— AVAILABLE DATA —
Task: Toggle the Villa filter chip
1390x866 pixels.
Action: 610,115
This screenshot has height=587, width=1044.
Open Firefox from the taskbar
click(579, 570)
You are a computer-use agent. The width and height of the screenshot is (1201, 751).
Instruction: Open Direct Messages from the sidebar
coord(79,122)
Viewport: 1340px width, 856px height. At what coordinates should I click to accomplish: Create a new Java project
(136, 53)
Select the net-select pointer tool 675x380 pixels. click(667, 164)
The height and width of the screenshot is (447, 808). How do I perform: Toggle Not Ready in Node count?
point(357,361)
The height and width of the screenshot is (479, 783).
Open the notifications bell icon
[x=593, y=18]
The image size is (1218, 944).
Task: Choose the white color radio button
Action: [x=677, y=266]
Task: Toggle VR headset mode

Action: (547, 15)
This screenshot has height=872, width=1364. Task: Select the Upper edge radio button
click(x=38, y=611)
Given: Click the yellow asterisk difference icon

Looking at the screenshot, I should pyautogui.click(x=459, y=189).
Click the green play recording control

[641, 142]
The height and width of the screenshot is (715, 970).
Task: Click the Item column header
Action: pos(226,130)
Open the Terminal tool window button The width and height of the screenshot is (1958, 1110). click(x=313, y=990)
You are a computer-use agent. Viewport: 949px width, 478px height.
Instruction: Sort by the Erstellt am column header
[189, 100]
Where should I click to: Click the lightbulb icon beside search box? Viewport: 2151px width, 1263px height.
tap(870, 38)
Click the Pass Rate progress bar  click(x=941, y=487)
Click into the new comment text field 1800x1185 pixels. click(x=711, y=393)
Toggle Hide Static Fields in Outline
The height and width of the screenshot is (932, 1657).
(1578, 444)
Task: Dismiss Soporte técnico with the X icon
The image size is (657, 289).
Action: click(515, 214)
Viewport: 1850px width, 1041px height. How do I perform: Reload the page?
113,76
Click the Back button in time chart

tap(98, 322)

— THE TASK —
Output each of the records exactly as it stands above.

— RESPONSE —
Task: Toggle the Villa filter chip
1390x866 pixels.
Action: 610,115
This screenshot has height=587, width=1044.
Open Firefox from the taskbar
click(579, 570)
You are a computer-use agent. The width and height of the screenshot is (1201, 751).
Instruction: Open Direct Messages from the sidebar
coord(79,122)
Viewport: 1340px width, 856px height. At what coordinates should I click to accomplish: Create a new Java project
(136, 53)
Select the net-select pointer tool 675x380 pixels. click(667, 164)
The height and width of the screenshot is (447, 808). How do I perform: Toggle Not Ready in Node count?
point(357,361)
The height and width of the screenshot is (479, 783).
Open the notifications bell icon
[x=593, y=18]
The image size is (1218, 944).
Task: Choose the white color radio button
Action: [x=677, y=266]
Task: Toggle VR headset mode

Action: (547, 15)
This screenshot has height=872, width=1364. Task: Select the Upper edge radio button
click(x=38, y=611)
Given: Click the yellow asterisk difference icon

Looking at the screenshot, I should pyautogui.click(x=459, y=189).
Click the green play recording control

[641, 142]
The height and width of the screenshot is (715, 970).
Task: Click the Item column header
Action: pos(226,130)
Open the Terminal tool window button The width and height of the screenshot is (1958, 1110). click(x=313, y=990)
You are a computer-use agent. Viewport: 949px width, 478px height.
Instruction: Sort by the Erstellt am column header
[189, 100]
Where should I click to: Click the lightbulb icon beside search box? Viewport: 2151px width, 1263px height.
tap(870, 38)
Click the Pass Rate progress bar  click(x=941, y=487)
Click into the new comment text field 1800x1185 pixels. click(x=711, y=393)
Toggle Hide Static Fields in Outline
The height and width of the screenshot is (932, 1657).
(1578, 444)
Task: Dismiss Soporte técnico with the X icon
The image size is (657, 289).
Action: click(515, 214)
Viewport: 1850px width, 1041px height. How do I perform: Reload the page?
113,76
Click the Back button in time chart

tap(98, 322)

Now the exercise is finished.